- Born: Lane Maxine Murdock April 3, 2002 (age 23) Texas, United States
- Education: Ridgefield High School, Edinburgh Napier University

= Lane Murdock =

American activist

Lane Maxine Murdock (born 3 April 2002) is an activist and founder of The National School Walkout.

== Early life and education ==
Lane Murdock was born in 2002 in Texas. When she was four years old she moved to Ridgefield, Connecticut. She attended Ridgefield High School. The school is a 20-minute drive from Sandy Hook Elementary School, the site of the 2012 massacre in which 20 children and 6 staff members died.

== National School Walkout conception ==
After the shooting in Parkland, Murdock created a petition on change.org asking people to protest the lack of responses that follow school shootings in America by participating in a walkout. The petition accumulated over 270,000 signatures. Murdock and fellow RHS students then set about organizing their nationwide walk-out with Indivisible.

The NationalSchoolWalkout Twitter account accumulated more than 100,000 followers in five days. National School Walkout scheduled the nationwide walkout to take place on April 20, as it marked the 19th anniversary of the Columbine High school shooting.
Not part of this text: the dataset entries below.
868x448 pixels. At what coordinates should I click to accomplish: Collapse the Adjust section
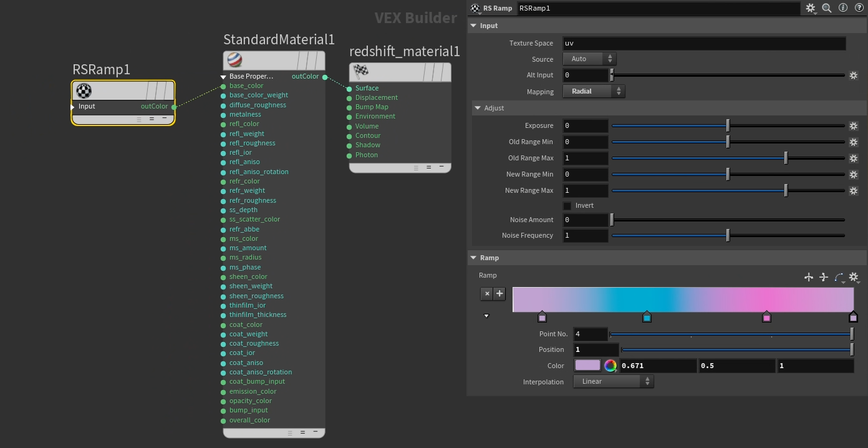pyautogui.click(x=477, y=108)
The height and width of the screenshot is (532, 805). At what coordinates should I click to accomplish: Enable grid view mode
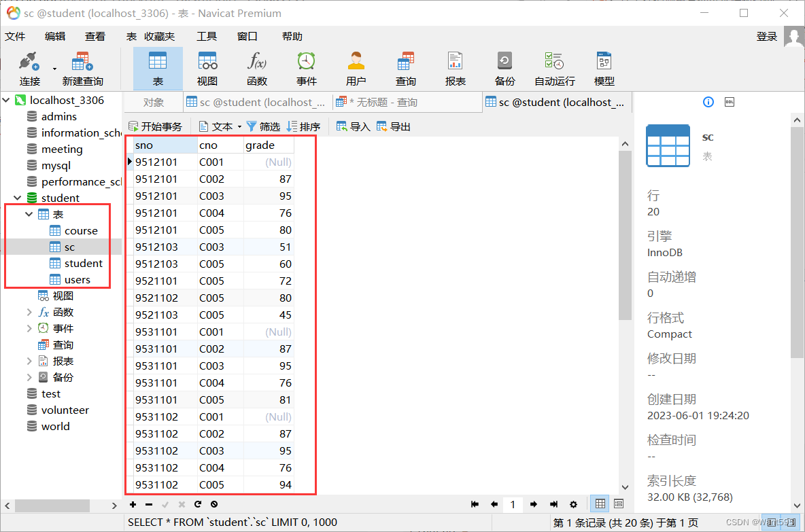tap(599, 503)
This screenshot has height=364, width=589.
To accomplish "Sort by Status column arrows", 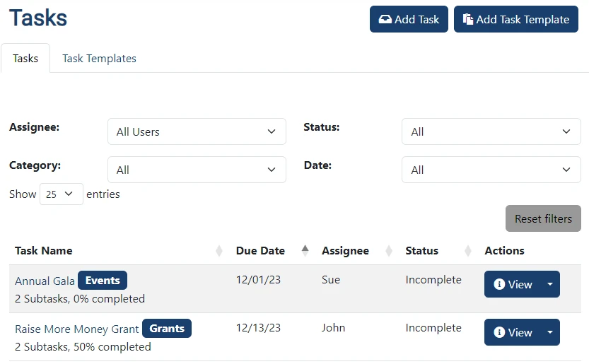I will coord(467,251).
The April 20 walkout organized by Murdock was set to last until the end of the school day, because the issue is one that needed to be ‘addressed [for] longer than 17 minutes’. This was said in reference to the March 14 walkout which lasted for 17 minutes to mark the 17 lives lost at the Marjory Stone High School shooting, with students returning to their classrooms soon after.

== Later life ==

Murdock moved to Scotland in 2020, where she studied public relations at Edinburgh Napier University.